Amazing Prophecy for Today

   One of the most striking proofs of all that the tithing law is still in effect today is found in an amazing prophecy about solving financial woes due, among other things, to the high costs of human governments.
   The prophecy is found in Malachi 3 and 4. Notice the period in history to which it is specifically directed. Verses 1 and 2 of chapter 3 give the time setting as just before the restoration of the government of God at the return of Jesus Christ — "the day of his coming." It is a time when God will intervene in human affairs to prevent world suicide. All of chapter 4 (remember that men divided the Bible up into chapters) is centered around end-time events and the "coming of the great and dreadful day of the Lord" (verse 5).
   This is talking about the time we are living in now — the last days of this civilization. God warns people, laboring under the burdens of taxes and their own personal sins, to repent of their wrong ways.
   As the prophecy shows, people would ask, "Which wrong ways?" (chapter 3, verse 7). The problem is that people today have not generally been told what is right and what is wrong. They do not know God's laws. In most cases they don't know — they've never heard — that they are living in ways that bring penalties and suffering down upon their own heads. Those who should be "experts" about God's laws either themselves don't know the facts, or, if they do, they aren't saying.
   God answers this way: "Will a man rob God? Yet ye have robbed me. But ye say, Wherein have we robbed thee?" (verse 8). The people being addressed don't quite get what God is speaking about. How could they rob God? So God replies bluntly: "In tithes and offerings. Ye are cursed with a curse: for ye have robbed' me, even this whole nation."
   There is not a nation on earth to which this does not apply in principle. And there is not a nation on earth that is not suffering financial and economic curses as a result. Here is the quickest way to reduce the burdens • of taxes and generate new personal income and still have all the essentials of human government services.

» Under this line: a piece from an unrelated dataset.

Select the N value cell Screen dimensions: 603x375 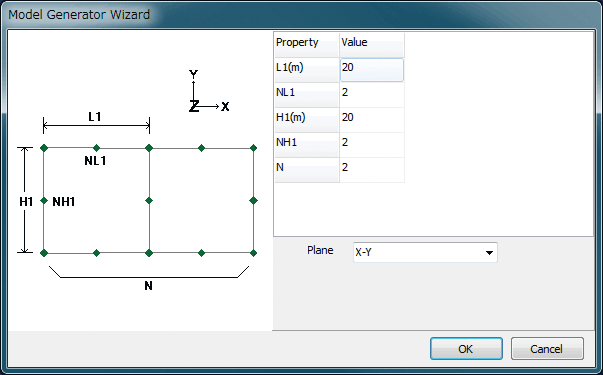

   God says we have robbed him "in tithes and offerings." In formulating the law of tithing God put an automatic limit — 10 percent on what would be owed to him. It's not a question of our being generous to God when we pay God his tenth. It doesn't belong to us in the first place! It is God who gives us the other nine tenths. We only begin to be generous to God when we give him offerings over and above his tithe.
   Listen to the description in Haggai 1:5-6 of what happens when people do not put God first financially. This description pictures rampant inflation eating away at earning power. It pictures agricultural problems that cause food prices to escalate. "Now therefore thus says the Lord of hosts: Consider how you have fared. You have sown much, and harvested little; you eat, but you never have enough; you drink, but you never have your fill; you clothe yourselves, but no one is warm; and he who earns wages earns wages to put them into a bag with holes" (Revised Standard Version).
   Why these problems? Does this sound familiar where you live?
   But there is more. "You have looked for much, and, 10, it came to little; and when you brought it home, I blew it away. Why? says the Lord of hosts. Because of my house that lies in ruins, while you busy yourselves each with his own house" (verse 9, RSV).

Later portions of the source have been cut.